My point here is that, when there are so many great tools out there for doing all this stuff, why is MySpace trying to provide a sub-standard amalgamation?  Forget that.  MySpace should build a platform that allows all these tools to be plugged into it.  Imagine a page that features a blog feed from Tumblr, a photo feed from Flickr, a video feed from YouTube, a SoundCloud player, a Facebook widget and a Twitter feed.  Creating a MySpace profile like this would simply involve supplying the details of all your various accounts and specifying a few simple design preferences (maybe uploading a background or header image).  Once those initial steps were completed, the profile would maintain itself.  All the content would be automatically updated whenever content on those other platforms was updated.  Imagine only having to post your latest blog entry once.  Imagine only having to upload your photos, music and videos to one place.  How cool would that be?
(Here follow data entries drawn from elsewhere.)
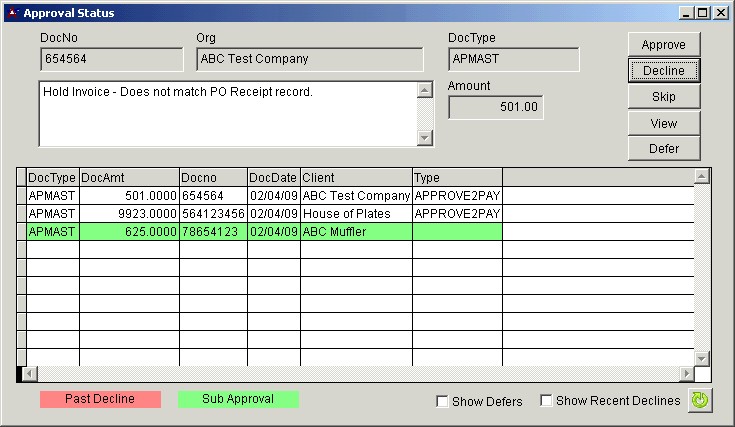Click the Sub Approval green legend

coord(238,399)
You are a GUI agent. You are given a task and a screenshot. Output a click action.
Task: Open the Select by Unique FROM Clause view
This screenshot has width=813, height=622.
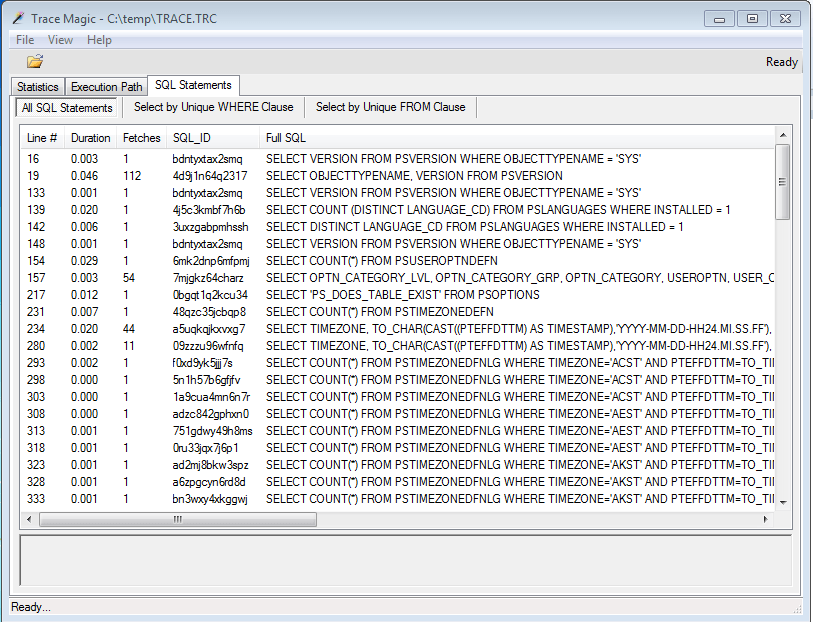(x=390, y=107)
You may be thinking, “But if I use MySpace, I can upload all my stuff to one website and be done with it.  If I use all these other platforms you’ve suggested, I have to go to several different sites to make all my stuff available“.  My answer to that would be, are you not using all these sites already anyway?  Are you telling me you don’t have a YouTube account, or a blog/website, or a SoundCloud account, or a Facebook page, or a Twitter profile?  Seriously?  Shame on you!
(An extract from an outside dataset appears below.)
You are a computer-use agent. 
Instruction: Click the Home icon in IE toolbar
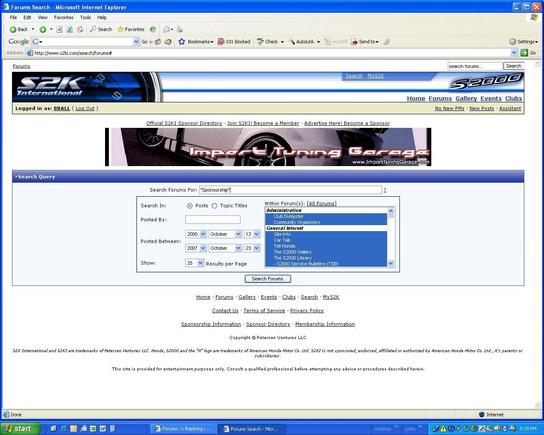80,29
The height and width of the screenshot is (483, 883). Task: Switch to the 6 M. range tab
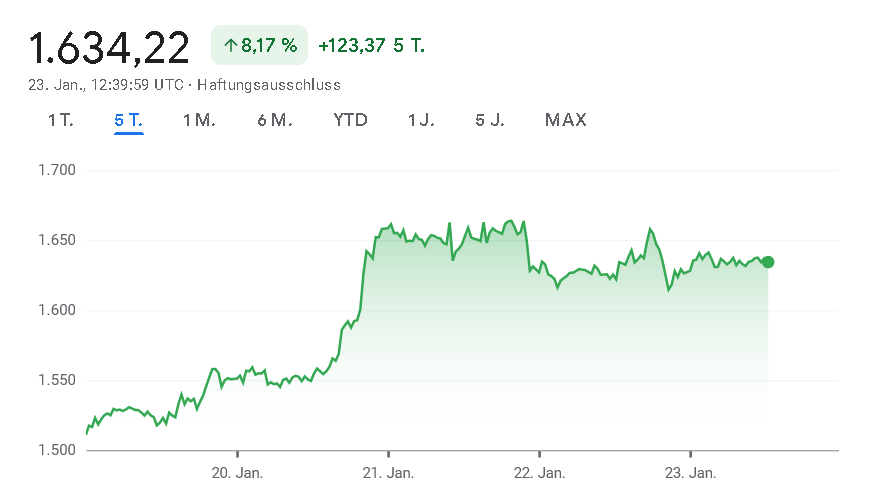pyautogui.click(x=275, y=120)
If you already have all of these accounts setup (and if I haven’t already made it abundently clear, YOU SHOULD!!!), wouldn’t it be nice if you didn’t have to upload everything twice?

So what about looking at this from the point of view of MySpace as a business?  MySpace needs to make money, sure, and they do that by selling advertising space.  The site layout that I have proposed would involve a single page profile where everything is on that one page, i.e. no visiting another part of the site to read a blog post or watch a video.  So obviously that means fewer page impressions, which in turn means fewer ad impressions, which ultimately means less money for MySpace.  This is true.  My response to this is simple: MySpace as it stands will not last much longer.  That’s obviously just my opinion but one that I doubt many would disagree with.  With the kind of revamp that I am suggesting, MySpace would at least stand a fighting chance.  So, Mr MySpace, what would you prefer: A smaller amount of money or no money at all?  I know which one I’d go for.

What about you?  Do you think you could save MySpace?  Share you thoughts in the comments!